A former senior administration official who has worked closely with Ms. Rice over the years painted this retrospective portrait of her as she took office in 2001: “She’s a quick study, she’s very smart, she has an orderly mind, and she has great self-confidence. On the other hand, she suffers in that she doesn’t have a really broad background, especially in the history of different areas. So she’s good on Russia, pretty good on Europe, but it drops off pretty sharply from there.”
It’s the old under-achiever’s battle cry: “Nobody told me this was going to be on the final!”

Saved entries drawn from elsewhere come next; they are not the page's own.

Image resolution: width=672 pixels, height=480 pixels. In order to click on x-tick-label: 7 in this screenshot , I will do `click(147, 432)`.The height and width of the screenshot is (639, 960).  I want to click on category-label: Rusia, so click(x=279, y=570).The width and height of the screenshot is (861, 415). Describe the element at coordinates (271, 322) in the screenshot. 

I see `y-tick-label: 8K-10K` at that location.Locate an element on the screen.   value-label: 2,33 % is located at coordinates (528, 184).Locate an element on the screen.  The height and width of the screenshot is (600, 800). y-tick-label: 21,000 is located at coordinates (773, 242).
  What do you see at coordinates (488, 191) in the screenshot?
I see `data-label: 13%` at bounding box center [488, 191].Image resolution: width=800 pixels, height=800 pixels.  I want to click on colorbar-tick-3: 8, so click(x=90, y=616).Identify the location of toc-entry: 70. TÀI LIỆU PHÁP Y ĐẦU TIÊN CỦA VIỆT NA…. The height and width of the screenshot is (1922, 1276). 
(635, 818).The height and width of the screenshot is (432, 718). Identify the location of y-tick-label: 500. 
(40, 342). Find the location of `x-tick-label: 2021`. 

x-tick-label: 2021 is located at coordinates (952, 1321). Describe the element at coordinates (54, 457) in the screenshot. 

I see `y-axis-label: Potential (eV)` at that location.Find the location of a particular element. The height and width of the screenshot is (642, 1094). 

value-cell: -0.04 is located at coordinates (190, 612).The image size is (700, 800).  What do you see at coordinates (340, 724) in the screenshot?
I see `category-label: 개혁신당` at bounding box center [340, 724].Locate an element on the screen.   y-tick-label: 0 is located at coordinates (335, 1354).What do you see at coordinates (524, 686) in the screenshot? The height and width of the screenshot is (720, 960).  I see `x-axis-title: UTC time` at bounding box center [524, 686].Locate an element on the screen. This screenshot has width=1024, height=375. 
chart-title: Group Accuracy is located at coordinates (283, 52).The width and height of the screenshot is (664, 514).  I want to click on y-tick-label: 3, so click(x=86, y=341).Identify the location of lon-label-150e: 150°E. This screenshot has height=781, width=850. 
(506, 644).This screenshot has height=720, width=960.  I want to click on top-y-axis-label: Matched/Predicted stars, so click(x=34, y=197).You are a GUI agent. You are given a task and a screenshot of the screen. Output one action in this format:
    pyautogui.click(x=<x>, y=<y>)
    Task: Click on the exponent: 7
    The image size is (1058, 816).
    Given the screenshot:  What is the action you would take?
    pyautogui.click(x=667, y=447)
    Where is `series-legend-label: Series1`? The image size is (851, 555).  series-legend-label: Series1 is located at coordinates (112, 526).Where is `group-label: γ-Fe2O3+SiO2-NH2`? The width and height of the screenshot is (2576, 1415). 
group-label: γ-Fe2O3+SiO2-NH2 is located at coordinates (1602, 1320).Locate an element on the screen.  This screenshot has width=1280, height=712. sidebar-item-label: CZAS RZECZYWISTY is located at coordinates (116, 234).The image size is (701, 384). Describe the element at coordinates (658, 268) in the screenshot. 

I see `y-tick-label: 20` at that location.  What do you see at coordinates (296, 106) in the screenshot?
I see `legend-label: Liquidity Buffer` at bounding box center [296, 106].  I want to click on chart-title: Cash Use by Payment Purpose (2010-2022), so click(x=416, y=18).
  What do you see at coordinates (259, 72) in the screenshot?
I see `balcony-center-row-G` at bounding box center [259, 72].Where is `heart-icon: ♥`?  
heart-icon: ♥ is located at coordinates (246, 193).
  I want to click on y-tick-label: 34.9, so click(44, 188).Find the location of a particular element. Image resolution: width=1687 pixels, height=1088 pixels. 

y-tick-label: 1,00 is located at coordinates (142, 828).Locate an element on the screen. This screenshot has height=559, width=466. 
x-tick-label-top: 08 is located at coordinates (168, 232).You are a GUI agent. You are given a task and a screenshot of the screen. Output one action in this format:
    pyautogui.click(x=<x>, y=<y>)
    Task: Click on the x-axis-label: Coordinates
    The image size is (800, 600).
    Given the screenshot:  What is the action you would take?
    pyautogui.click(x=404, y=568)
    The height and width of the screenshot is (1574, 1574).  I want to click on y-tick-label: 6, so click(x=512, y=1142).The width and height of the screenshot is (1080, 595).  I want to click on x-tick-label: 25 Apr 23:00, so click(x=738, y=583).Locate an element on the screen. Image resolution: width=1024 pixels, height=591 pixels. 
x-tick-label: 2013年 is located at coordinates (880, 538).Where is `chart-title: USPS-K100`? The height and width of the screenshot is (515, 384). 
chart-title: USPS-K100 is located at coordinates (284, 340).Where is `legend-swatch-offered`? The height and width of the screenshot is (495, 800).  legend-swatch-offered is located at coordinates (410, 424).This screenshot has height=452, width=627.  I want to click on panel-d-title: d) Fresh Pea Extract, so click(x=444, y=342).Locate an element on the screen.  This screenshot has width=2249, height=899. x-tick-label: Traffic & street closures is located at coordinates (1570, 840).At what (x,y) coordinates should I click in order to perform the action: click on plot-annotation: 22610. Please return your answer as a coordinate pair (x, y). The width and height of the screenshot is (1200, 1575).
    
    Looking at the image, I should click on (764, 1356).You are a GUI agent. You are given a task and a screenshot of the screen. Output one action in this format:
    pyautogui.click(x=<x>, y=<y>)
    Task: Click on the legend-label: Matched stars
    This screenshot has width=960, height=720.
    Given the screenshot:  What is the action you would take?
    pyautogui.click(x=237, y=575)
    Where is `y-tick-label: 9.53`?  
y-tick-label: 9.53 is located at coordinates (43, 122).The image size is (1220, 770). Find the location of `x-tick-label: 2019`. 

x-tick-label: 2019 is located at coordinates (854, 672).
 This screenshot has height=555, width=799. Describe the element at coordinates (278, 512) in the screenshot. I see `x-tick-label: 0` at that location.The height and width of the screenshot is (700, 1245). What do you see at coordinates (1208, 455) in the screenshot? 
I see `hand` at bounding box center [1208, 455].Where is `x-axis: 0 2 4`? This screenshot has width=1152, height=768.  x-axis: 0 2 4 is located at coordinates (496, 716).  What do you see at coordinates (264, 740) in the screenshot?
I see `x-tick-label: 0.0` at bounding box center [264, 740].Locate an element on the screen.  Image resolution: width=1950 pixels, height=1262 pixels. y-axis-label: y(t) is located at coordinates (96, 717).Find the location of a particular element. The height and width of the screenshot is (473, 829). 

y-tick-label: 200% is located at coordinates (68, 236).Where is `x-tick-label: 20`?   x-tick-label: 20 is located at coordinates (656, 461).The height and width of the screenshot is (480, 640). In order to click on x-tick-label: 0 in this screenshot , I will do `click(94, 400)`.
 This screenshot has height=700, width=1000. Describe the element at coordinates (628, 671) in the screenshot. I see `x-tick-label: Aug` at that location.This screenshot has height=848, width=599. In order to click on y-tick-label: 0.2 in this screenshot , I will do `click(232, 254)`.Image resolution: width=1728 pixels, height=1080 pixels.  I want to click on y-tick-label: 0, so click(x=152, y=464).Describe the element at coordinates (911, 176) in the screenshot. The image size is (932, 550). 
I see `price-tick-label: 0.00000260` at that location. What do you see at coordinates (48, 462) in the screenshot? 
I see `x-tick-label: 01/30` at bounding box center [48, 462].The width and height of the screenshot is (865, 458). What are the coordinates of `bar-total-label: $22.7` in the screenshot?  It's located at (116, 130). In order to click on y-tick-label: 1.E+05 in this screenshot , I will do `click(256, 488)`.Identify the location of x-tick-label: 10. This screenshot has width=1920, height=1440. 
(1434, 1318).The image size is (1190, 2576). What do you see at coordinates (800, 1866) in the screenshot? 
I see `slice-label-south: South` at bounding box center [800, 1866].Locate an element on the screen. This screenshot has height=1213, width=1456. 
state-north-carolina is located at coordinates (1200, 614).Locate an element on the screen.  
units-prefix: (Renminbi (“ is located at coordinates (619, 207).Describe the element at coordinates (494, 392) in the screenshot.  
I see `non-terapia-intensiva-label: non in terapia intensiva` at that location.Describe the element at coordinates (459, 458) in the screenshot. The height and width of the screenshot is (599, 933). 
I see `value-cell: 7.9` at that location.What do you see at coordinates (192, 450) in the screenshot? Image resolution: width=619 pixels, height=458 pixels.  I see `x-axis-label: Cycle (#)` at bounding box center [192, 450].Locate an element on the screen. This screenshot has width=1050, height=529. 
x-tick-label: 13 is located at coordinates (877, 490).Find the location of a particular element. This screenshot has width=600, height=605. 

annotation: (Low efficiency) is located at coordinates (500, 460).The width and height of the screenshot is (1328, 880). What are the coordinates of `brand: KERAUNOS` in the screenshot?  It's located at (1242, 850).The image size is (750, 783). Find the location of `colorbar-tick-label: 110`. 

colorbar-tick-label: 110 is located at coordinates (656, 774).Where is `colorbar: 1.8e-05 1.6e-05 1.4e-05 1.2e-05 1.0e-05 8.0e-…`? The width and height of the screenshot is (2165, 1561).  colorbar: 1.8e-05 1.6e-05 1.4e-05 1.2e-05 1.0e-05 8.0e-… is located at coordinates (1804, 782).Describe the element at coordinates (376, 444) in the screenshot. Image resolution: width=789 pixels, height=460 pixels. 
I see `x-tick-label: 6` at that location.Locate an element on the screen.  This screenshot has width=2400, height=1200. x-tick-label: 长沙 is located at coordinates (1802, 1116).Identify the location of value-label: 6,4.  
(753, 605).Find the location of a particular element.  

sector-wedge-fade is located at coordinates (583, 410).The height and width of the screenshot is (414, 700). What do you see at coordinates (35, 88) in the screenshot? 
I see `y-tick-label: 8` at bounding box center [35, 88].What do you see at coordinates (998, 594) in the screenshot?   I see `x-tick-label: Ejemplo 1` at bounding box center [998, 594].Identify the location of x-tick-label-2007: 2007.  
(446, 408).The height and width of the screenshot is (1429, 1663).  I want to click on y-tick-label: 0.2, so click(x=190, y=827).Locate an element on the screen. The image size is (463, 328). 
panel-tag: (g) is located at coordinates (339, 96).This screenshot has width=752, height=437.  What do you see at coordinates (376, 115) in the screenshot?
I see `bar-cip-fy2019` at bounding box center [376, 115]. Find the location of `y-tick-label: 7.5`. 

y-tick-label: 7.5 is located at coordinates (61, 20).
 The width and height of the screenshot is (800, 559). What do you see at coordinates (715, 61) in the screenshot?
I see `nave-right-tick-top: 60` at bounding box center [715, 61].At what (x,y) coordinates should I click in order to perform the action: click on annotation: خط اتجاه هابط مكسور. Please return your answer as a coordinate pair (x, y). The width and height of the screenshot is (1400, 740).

As she moved into her corner office in the West Wing of the White House, the need to retain expertise on issues related to terrorism was part of the reason she asked Mr. Clarke, President Clinton’s counterterrorism chief on the N.S.C. staff, to stay on in that post. Even so, Mr. Clarke recalls, she also suggested at their first meeting that some of his day-to-day duties should be moved back to government departments, where she thought they belonged.
To what extent any failures in the Bush White House’s response to terrorism should be laid at Ms. Rice’s feet is a matter of some debate. Her insistence that the National Security Council play less of an operational role than in the past was one reason for the prickly relationship between her and Mr. Clarke, who as the senior director for counterterrorism had less access to high-level officials under Mr. Bush than he did under President Clinton.
Junior in age and experience to advisers like Colin L. Powell, the secretary of state, and Donald H. Rumsfeld, the defense secretary, Ms. Rice was also seen by some aides as more deferential than some of her predecessors. But as a friend, confidante and sometime workout partner as well as adviser to the president, Ms. Rice enjoyed by far the closest personal ties with Mr. Bush of any foreign-policy adviser.
“Workout partner”? Well feel the burn, Condi!
“She’s established a very good relationship with the president, and that is critical,” said Brent Scowcroft, who as national security adviser under President Bush’s father hired Ms. Rice onto the security council staff as an expert on the Soviet Union. “If you don’t have that relationship, you’re nowhere.”
And if you do. . .you’re also nowhere.
She told her staff in the opening days of the administration that she had an open door and asked for memorandums describing the most urgent problems facing them. Mr. Clarke responded with a lengthy e-mail message on Jan. 25 that he describes as presenting a full plan to combat Al Qaeda. Ms. Rice viewed it differently. “It was a hodgepodge of ideas about how to make life miserable for Osama bin Laden,” said an official who has reviewed the still-classified memorandum.
Short-sheet his bed, no doubt.
The turning over of such issues to Mr. Hadley, Ms. Rice’s alter ego in the N.S.C., has been a common practice in the White House. Precisely organized and deeply connected to the neoconservative wing of the administration, Mr. Hadley is a quiet bureaucratic operator who has said he knows it is his place to operate behind the scenes. He once joked that a middle-aged lawyer “shouldn’t expect to have Condi’s star power.”
Well be sure to return Miss Channing’s costume to the Wardrobe Mistress, Eve. They’re very picky about that as I’m sure Birdie told you.
Mr. Clarke clearly chafed under the new management style. In the Clinton White House he dealt often with the “principals,” the secretary of defense and the secretary of state, among others; in the Bush White House he was expected to deal with Mr. Hadley and Ms. Rice. He frequently skipped their morning meeting of senior directors of the N.S.C. He said he was too busy.
“Condi saw it as a dis,” said one of her closest aides.
Woo! Girlfriend’s gettin’ all street with us all of a sudden! Call Ricki Lake.
She sent him two stiff e-mail messages. “Look, I know how to manage people,” Ms. Rice told reporters last month, “and I asked him to come once. We continued to have a problem. I asked him to come twice. We didn’t have a problem after that.”
But you’ve sure as hell got a problem now, Condi. And it’s going to be ever so entertaining to watch you try and talk your way out of it.